Design & Analysis of Quasi-Experiments for Causal Inference
In many fields, randomized experiments are often considered the gold standard approach for learning about the causal effects of an intervention, program, or policy. However, randomized experiments are not always feasible or ethical. Furthermore, the increasing availability of large-scale observational datasets presents opportunities to investigate causal effects outside of the realm of designed experiments. This course surveys contemporary research design strategies for investigating questions about causal effects, focusing on the theory and application of quasi-experimental methods that can, under some conditions, provide strong warrants for drawing causal inferences. The focus of the course is on causal description of point-in-time interventions (“Is this intervention effective?”) rather than causal explanation (“Why is this intervention effective?”).
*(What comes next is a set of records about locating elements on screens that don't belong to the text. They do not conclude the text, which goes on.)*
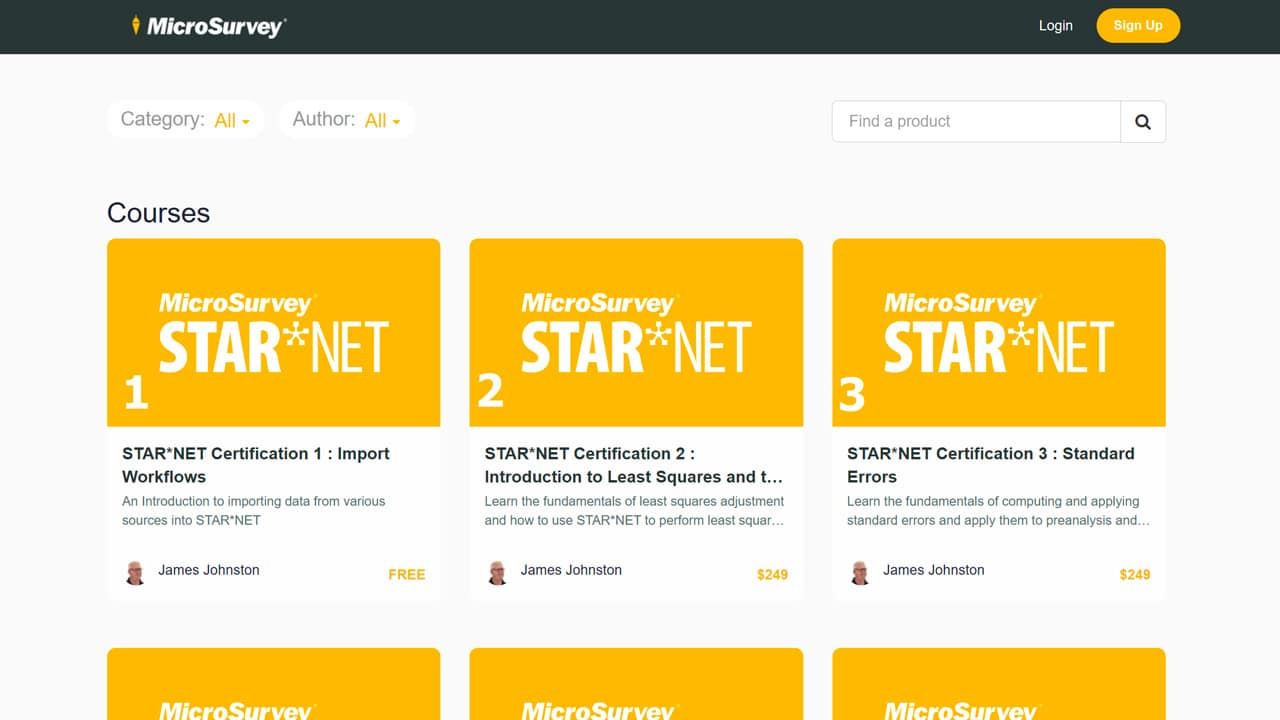Click the Certification 1 : Import Workflows title

click(256, 465)
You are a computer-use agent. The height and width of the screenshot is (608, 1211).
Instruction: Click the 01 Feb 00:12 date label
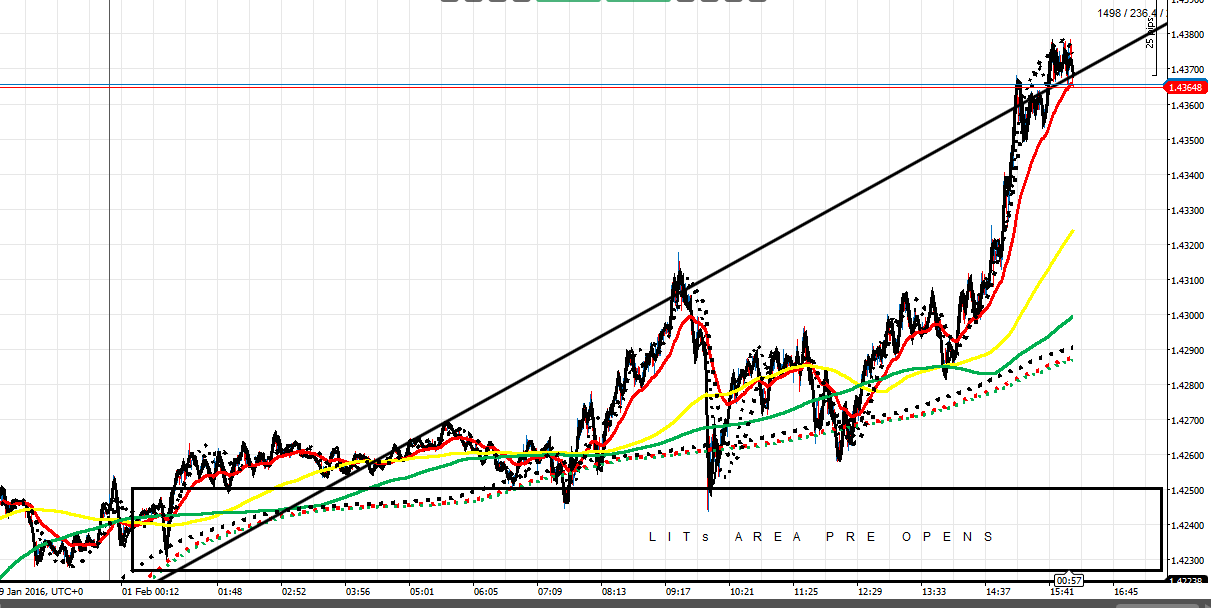[152, 592]
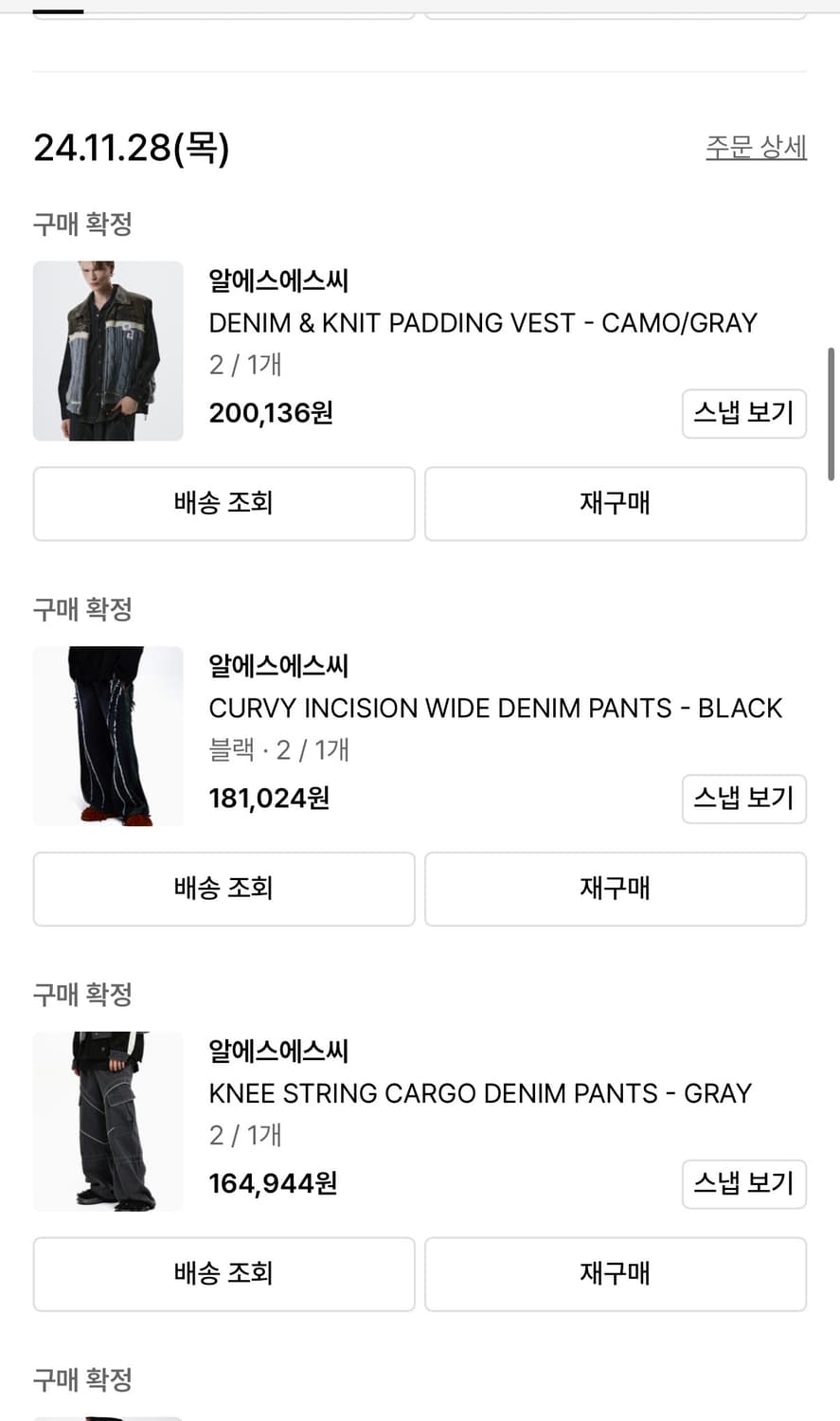Viewport: 840px width, 1421px height.
Task: Repurchase (재구매) the knee string cargo pants
Action: pos(615,1273)
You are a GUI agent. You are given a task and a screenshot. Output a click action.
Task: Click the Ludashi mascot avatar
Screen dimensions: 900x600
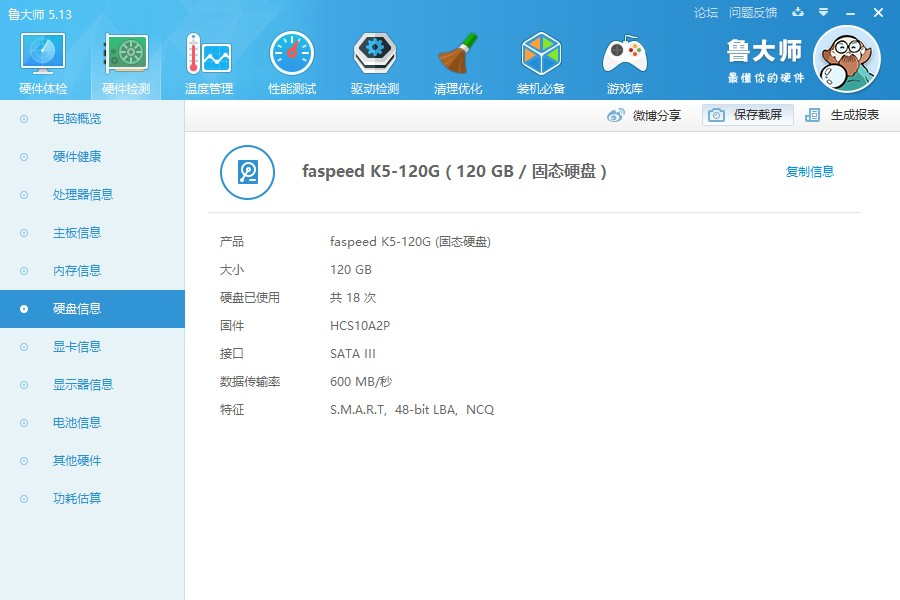(x=847, y=58)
The course begins with an introduction to the potential outcomes framework for expressing causal quantities, followed by an examination of (idealized) simple and block randomized experiments as prototypes for learning about causal effects. The remainder of the course covers theory and data-analysis strategies for drawing causal inferences from four quasi-experimental designs: instrumental variables approaches, regression discontinuity designs, non-equivalent control group designs (using techniques such as matching and propensity score weighting), and comparative interrupted time series designs. For each design, we will consider (i) the core strategy for identifying a causal effect, (ii) corresponding statistical approaches for estimating the effect, and (iii) strategies and design elements for strengthening the design. Further, advanced topics will be covered based on student interest.